I watched an assortment of five movies last week:
- There’s a lot going on in American Fiction, sometimes almost too much, and certainly a lot more than just the satire of publishing and race that the trailers suggest. That’s in there, and it’s a smart and biting satire, but there’s also a very touching character study and family drama rattling around inside too.
- Paul Winfield really is exceptionally good in Sounder.
- I’m not even that big a Taylor Swift fan—I mean, I like her and several of her songs well enough, but I come to even that still scattershot appreciation fairly late. And yet, it’s hard to watch the three-hour, terrifically staged concert footage of Taylor Swift: The Eras Tour and not walk away genuinely impressed and wanting more.
- What Wings manages to do, entirely without any special effects beyond its own invented camera trickery, is even now, almost a century later, nothing short of astounding. That this silent film also manages to tell such an engaging story is remarkable as well.
- It’s easy to see how Warrior wouldn’t be half as effective if it wasn’t as well put together, or if the performances in it weren’t so strong. It’s not a terrifically surprising story, but often powerfully engaging.

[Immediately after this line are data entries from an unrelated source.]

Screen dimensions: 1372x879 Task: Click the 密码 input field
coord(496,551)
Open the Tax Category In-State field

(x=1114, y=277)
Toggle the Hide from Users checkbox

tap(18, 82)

I also re-watched The Prime of Miss Jean Brodie. Maggie Smith is still fantastic in it, but I think I forgot how very much this is Pamela Franklin’s movie. Hers is the character with an actual arc—defined against Jean Brodie’s inability or unwillingness to grow, despite her constant admonishments to her girls to the contrary. I was struck, on this re-watch, how unlikable and yet tragic Brodie is as a character.